And Dr Fitzpiers, the country GP from Thomas Hardy’s The Woodlanders, may therefore have been an unwitting role model for many of us, and perhaps a subliminal reason for us becoming doctors in the first place. Poor old horny-handed redneck Giles Winterbourne is in love with college-educated-beyond-her-station Grace Melbury, his employer’s daughter, in what seems a most congenial arrangement. She seems fond of him also, though in a patronising puppy-dog kind of way, until Fitzpiers rides into town, a combination of cynicism and arrogance that she finds both repellent and irresistible. As the saying goes: good girls, bad boys, even badder docs, though nowadays Fitzpiers would be struck off quicker than you can say Jude the Obscure.
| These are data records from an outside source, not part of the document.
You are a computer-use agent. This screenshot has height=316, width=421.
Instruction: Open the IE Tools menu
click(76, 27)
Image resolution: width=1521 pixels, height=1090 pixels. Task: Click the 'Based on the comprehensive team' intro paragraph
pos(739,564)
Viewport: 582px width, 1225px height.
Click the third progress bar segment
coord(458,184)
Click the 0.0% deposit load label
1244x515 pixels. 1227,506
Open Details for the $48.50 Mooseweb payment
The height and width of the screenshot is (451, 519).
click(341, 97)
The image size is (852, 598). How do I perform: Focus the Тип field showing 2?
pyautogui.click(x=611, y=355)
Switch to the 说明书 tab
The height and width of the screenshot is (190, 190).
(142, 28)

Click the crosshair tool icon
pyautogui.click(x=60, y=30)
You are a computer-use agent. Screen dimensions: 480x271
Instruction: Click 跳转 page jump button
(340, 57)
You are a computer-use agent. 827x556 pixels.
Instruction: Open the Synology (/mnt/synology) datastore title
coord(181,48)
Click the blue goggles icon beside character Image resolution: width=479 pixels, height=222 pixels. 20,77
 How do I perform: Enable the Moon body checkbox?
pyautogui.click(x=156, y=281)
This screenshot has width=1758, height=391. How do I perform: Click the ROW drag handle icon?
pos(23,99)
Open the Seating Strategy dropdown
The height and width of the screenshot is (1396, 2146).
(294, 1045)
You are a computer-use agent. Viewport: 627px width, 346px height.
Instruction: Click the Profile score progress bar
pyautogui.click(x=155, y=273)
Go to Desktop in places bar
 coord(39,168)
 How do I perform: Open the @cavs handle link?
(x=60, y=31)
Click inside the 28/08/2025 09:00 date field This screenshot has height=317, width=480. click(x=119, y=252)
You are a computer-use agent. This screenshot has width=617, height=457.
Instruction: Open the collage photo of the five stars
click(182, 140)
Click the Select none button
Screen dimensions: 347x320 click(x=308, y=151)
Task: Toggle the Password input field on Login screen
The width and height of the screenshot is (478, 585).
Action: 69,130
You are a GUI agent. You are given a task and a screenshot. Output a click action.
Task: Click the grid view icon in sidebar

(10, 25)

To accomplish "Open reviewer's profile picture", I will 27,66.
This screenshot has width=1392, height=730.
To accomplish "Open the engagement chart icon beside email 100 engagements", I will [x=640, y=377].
The Woodlanders is now a film, and while part of me accepts it is a good thing that such a masterpiece be made accessible to the heaving throng, another more jealous part feels regret that the subtle nuances of Hardy’s novel will now be pawed over by complete strangers and reduced to the level of a banal love story. And what’s love got to do with it, Fitzpiers might have said as he rushed off to a triste with the lady of the manor, having just enjoyed Suke Damson’s more pastoral and toothy charms.

And we have other tendencies that might be frowned on, but are integral parts of our drive to achieve and prosper. When I was a poor doctor I hated rich doctors. I hated their nice suits and their silk ties and their big shiny cars and their complacency and their arrogance and their tennis clubs and the way they didn’t sweat much, but most of all I hated that I wasn’t one of ’em.

And when I became a rich doc — rich relative to my previous poverty, I mean — I turned right around and started hating poor docs, hating their grubby suits, their beat up old cars, and especially their idealism and enthusiasm. Greed and begrudgery, what would we do without them?

It’s the classic Irish success story.